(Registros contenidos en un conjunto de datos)
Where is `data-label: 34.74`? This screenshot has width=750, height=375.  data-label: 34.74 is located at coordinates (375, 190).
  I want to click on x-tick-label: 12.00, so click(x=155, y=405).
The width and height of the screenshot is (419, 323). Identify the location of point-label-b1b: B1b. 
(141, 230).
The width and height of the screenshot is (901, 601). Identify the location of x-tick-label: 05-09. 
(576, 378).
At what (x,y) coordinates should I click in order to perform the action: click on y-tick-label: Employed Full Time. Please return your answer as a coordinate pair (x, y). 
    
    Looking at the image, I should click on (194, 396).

...

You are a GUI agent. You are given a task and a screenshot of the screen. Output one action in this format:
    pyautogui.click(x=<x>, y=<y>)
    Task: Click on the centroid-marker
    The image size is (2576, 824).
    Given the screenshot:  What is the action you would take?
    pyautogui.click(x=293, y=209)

OBJETIVO DEL EJERCICIO: Reproduce sin ningún cambio las líneas de los datos anteriores, comenzando en la que contiene "coordinates (375, 190)." y terminando en la que contiene "Looking at the", ambas incluidas.

RESULTADO DEL EJERCICIO:
Where is `data-label: 34.74`? This screenshot has width=750, height=375.  data-label: 34.74 is located at coordinates (375, 190).
  I want to click on x-tick-label: 12.00, so click(x=155, y=405).
The width and height of the screenshot is (419, 323). Identify the location of point-label-b1b: B1b. 
(141, 230).
The width and height of the screenshot is (901, 601). Identify the location of x-tick-label: 05-09. 
(576, 378).
At what (x,y) coordinates should I click in order to perform the action: click on y-tick-label: Employed Full Time. Please return your answer as a coordinate pair (x, y). 
    
    Looking at the image, I should click on (194, 396).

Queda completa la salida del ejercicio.